Chronisch-venöse Insuffizienz
Die chronisch-venöse Insuffizienz ist eine dauerhafte Funktionsstörung der Venenklappen in den Beinen, durch die das Blut nicht mehr ausreichend gegen die Schwerkraft zum Herzen zurücktransportiert wird. Das Blut staut sich stattdessen zunehmend in den unteren Extremitäten, was den Druck in den oberflächlichen Venen erhöht und im Laufe der Zeit zu Krampfadern, Schwellungen und Hautveränderungen führen kann. Die Erkrankung ist weit verbreitet und nimmt mit dem Alter deutlich an Häufigkeit zu.
Ursachen
Die häufigste Ursache ist eine angeborene oder erworbene Schwäche der Venenwände und -klappen, die durch erbliche Veranlagung, langjähriges Stehen oder Sitzen im Beruf, Übergewicht, mehrere Schwangerschaften oder das fortschreitende Alter begünstigt wird. Eine bereits durchgemachte tiefe Beinvenenthrombose kann ebenfalls zu einer dauerhaften Klappenschädigung und damit zu einer chronisch-venösen Insuffizienz führen, was dann als postthrombotisches Syndrom bezeichnet wird.
Symptome
Zu den frühen Beschwerden zählen ein Schwere- und Spannungsgefühl in den Beinen, das sich im Tagesverlauf, bei Wärme und langem Stehen verstärkt und durch Hochlagern gebessert wird, sowie geschwollene Knöchel am Abend. Im Verlauf können sich sichtbare Krampfadern, eine bräunliche Hautverfärbung, eine Verhärtung des Unterhautgewebes sowie, im fortgeschrittenen Stadium, schlecht heilende offene Wunden am Unterschenkel entwickeln.
Diagnostik
Eine körperliche Untersuchung der Beine erfasst sichtbare Krampfadern, Schwellungen und Hautveränderungen. Eine Ultraschalluntersuchung mit Dopplermessung des Blutflusses zeigt das Ausmaß der Klappenschwäche und einen möglichen Rückfluss des Blutes in den betroffenen Venen. Diese Untersuchung hilft auch, das Stadium der Erkrankung genau einzuordnen und die passende Behandlung zu planen.
Behandlung
Kompressionsstrümpfe sind die wichtigste Basisbehandlung in jedem Stadium, sie unterstützen den venösen Rückfluss und lindern Schwellung und Beschwerden. Regelmäßige Bewegung, insbesondere die Aktivierung der Wadenmuskelpumpe beim Gehen, sowie das Hochlagern der Beine unterstützen zusätzlich. Sichtbare Krampfadern können durch Verödung oder eine operative Entfernung behandelt werden. Bei bereits bestehenden offenen Wunden ist eine spezialisierte, konsequente Wundbehandlung notwendig.
Verlauf und Vorbeugung
Ohne Behandlung schreitet die chronisch-venöse Insuffizienz meist langsam über Jahre fort und kann im fortgeschrittenen Stadium zu schwer heilenden Hautschäden führen. Mit konsequenter Kompressionsbehandlung und gegebenenfalls einer Krampfaderbehandlung lässt sich das Fortschreiten in vielen Fällen deutlich verlangsamen. Regelmäßige Bewegung, das Vermeiden langen Stehens oder Sitzens sowie eine Normalisierung des Körpergewichts tragen zusätzlich zur Vorbeugung bei.

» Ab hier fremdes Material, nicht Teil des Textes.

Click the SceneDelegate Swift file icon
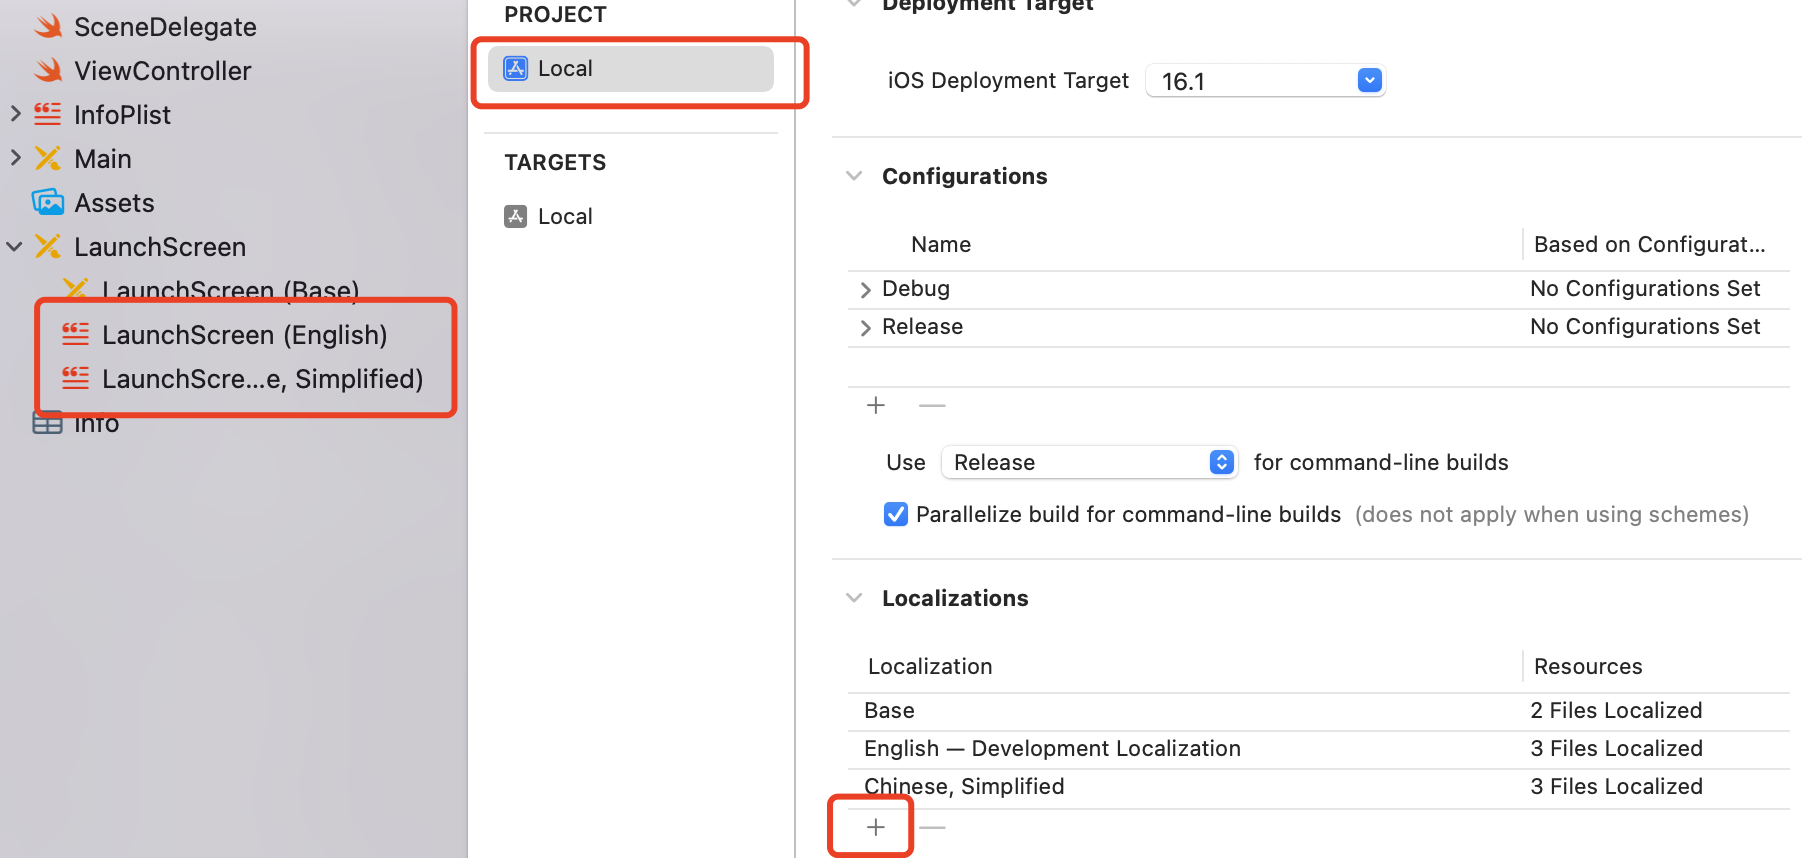The height and width of the screenshot is (858, 1802). (48, 27)
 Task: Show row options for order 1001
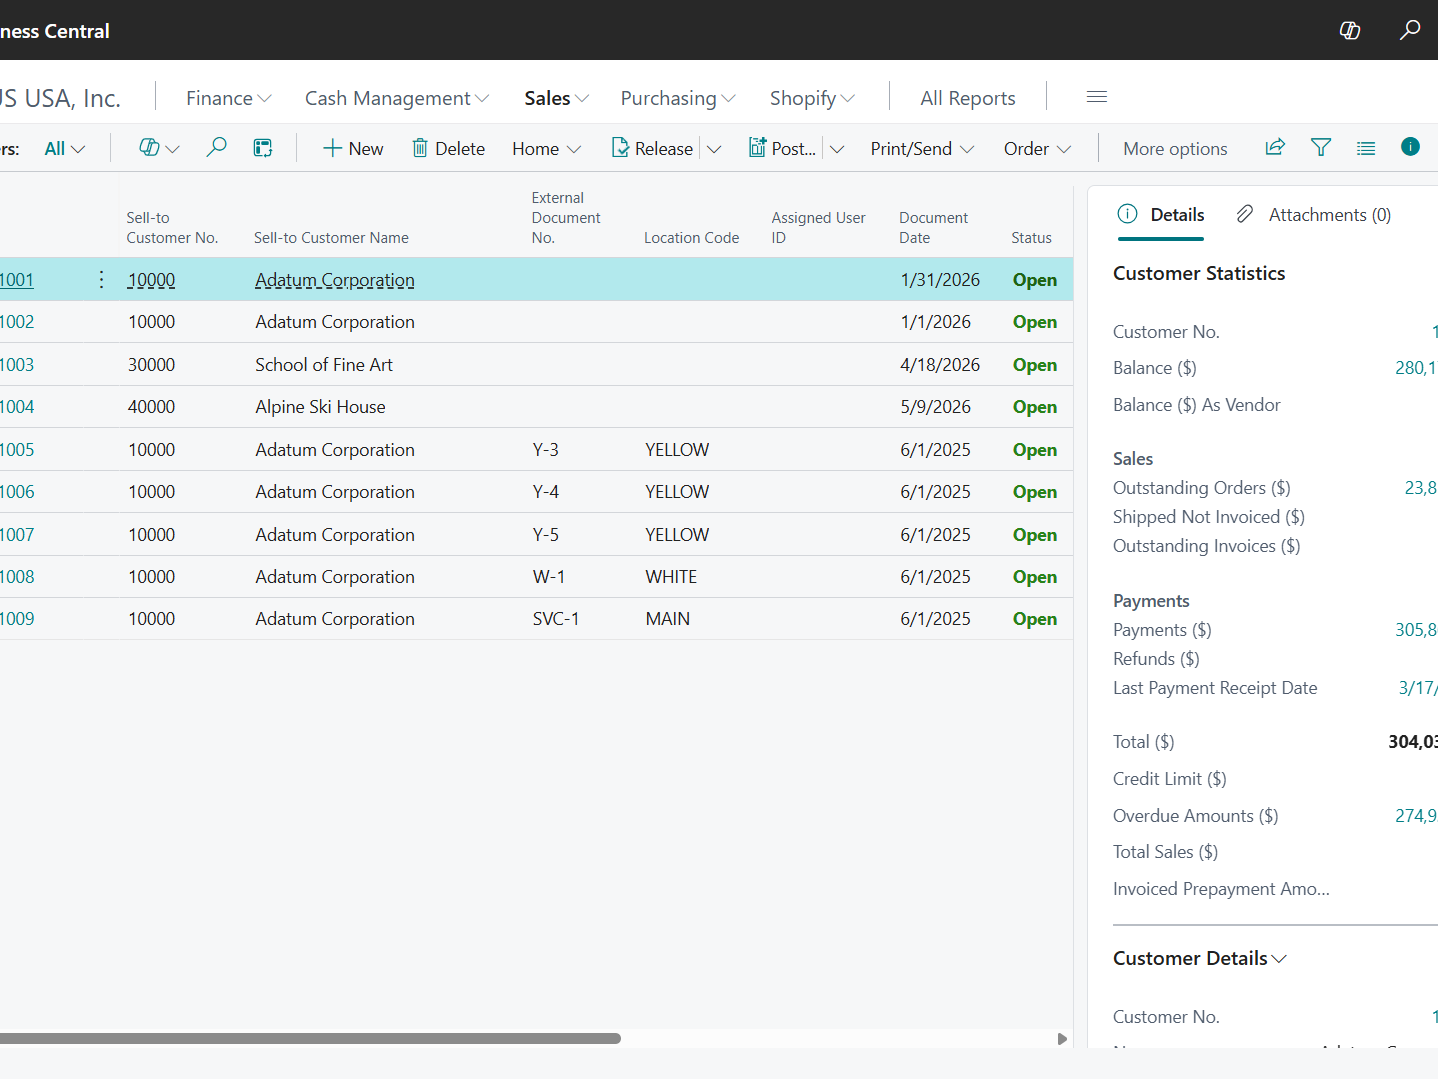[101, 280]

Quellen & weiterführende Stellen
- Gesundheitsinformation.de (IQWiG) — Chronisch-venöse Insuffizienz: Ursachen, Behandlung
Eigenständig verfasst und zusammengefasst, kein diagnostischer Ersatz für ärztlichen Rat. Rechts- und Fachstand zum Zeitpunkt der Veröffentlichung.
Häufige Fragen
Warum verstärken sich die Beschwerden im Tagesverlauf?
Weil sich das Blut bei längerem Stehen oder Sitzen durch die Schwerkraft zunehmend in den Beinvenen staut, was Schwellung und Spannungsgefühl im Laufe des Tages verstärkt.

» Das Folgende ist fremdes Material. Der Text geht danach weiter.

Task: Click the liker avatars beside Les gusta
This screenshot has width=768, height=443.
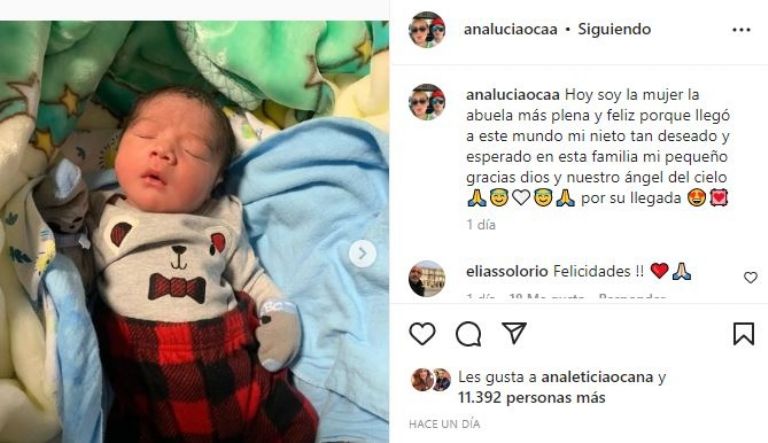Action: pyautogui.click(x=431, y=380)
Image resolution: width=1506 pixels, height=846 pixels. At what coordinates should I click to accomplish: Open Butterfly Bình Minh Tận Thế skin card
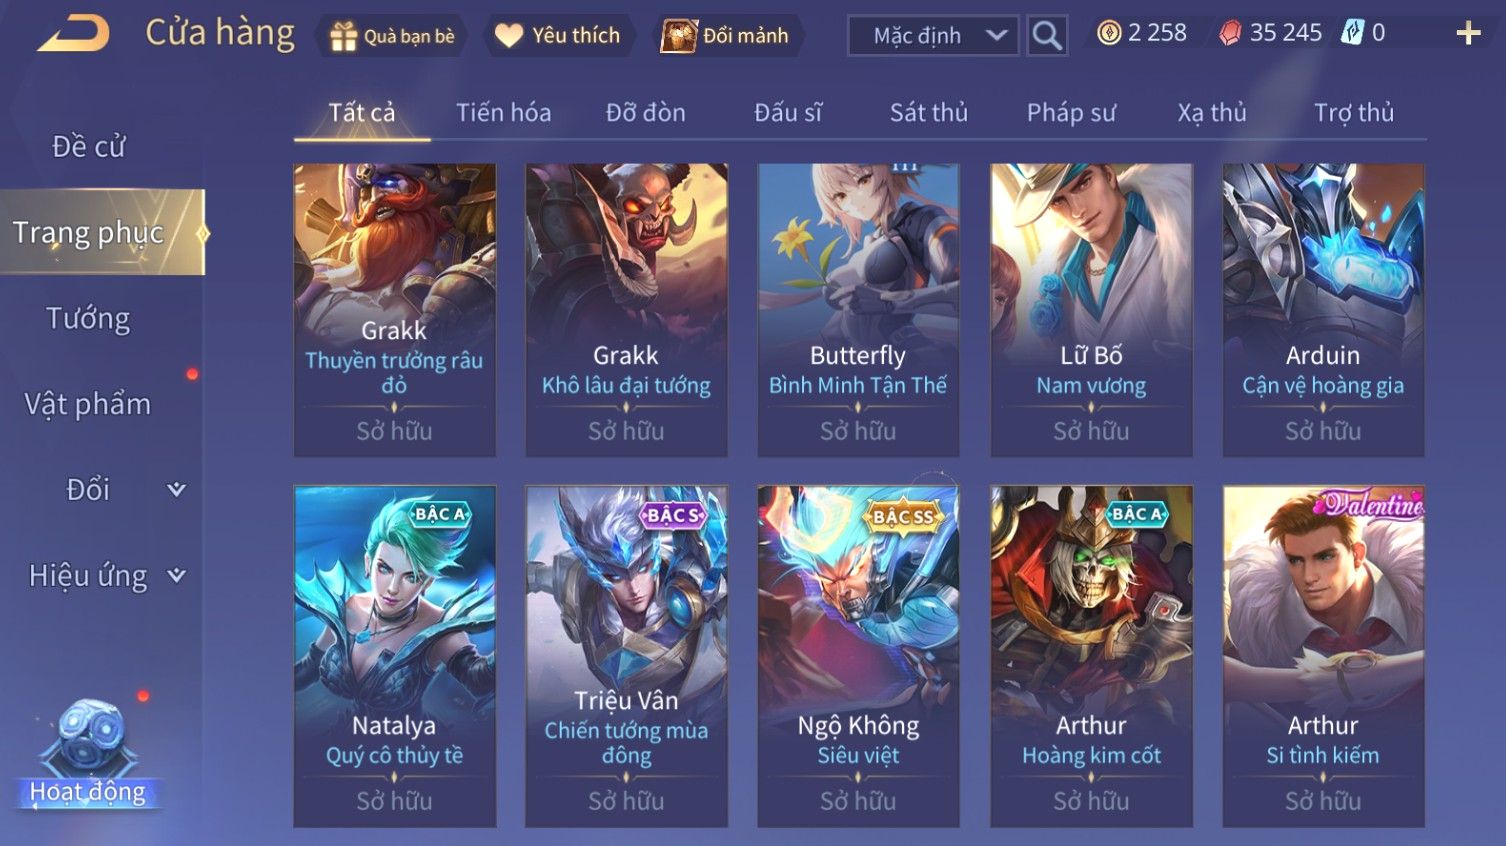858,310
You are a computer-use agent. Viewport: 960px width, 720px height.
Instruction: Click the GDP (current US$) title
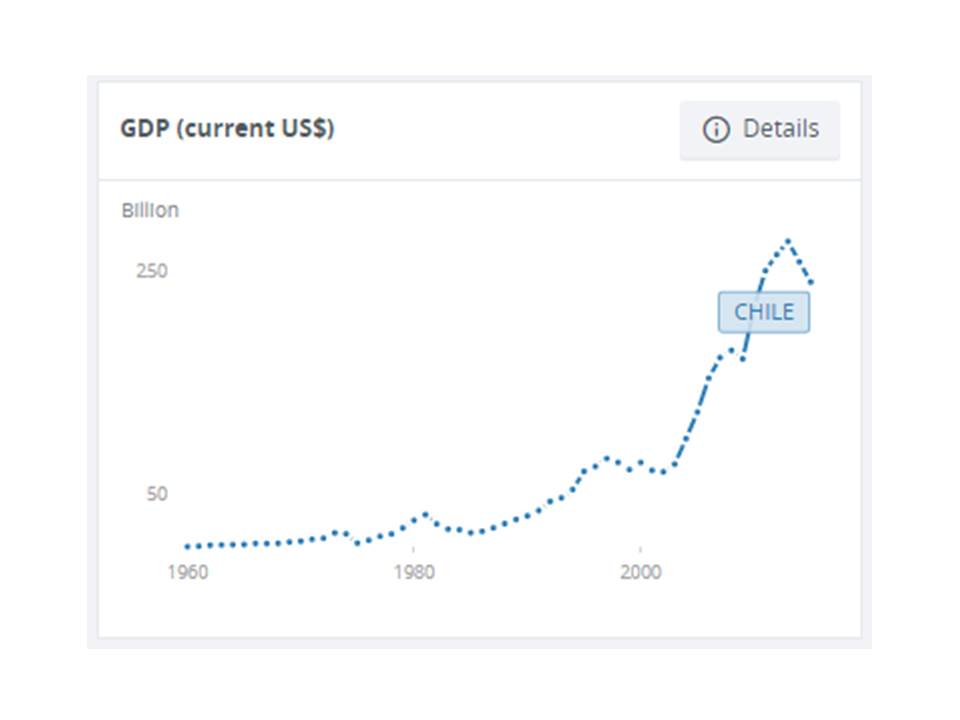(227, 129)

Helfen Kompressionsstrümpfe wirklich?
Ja, sie zählen zur wichtigsten Basisbehandlung in jedem Krankheitsstadium und unterstützen den venösen Rückfluss von außen.
Müssen Krampfadern immer entfernt werden?
Nicht zwingend, kleinere, beschwerdearme Krampfadern können beobachtet werden, größere oder störende Krampfadern werden häufig durch Verödung oder Operation behandelt.
Kann man der Erkrankung vorbeugen?
Regelmäßige Bewegung, das Vermeiden langen Stehens oder Sitzens sowie ein gesundes Körpergewicht senken das Risiko und verlangsamen ein Fortschreiten bereits bestehender Beschwerden.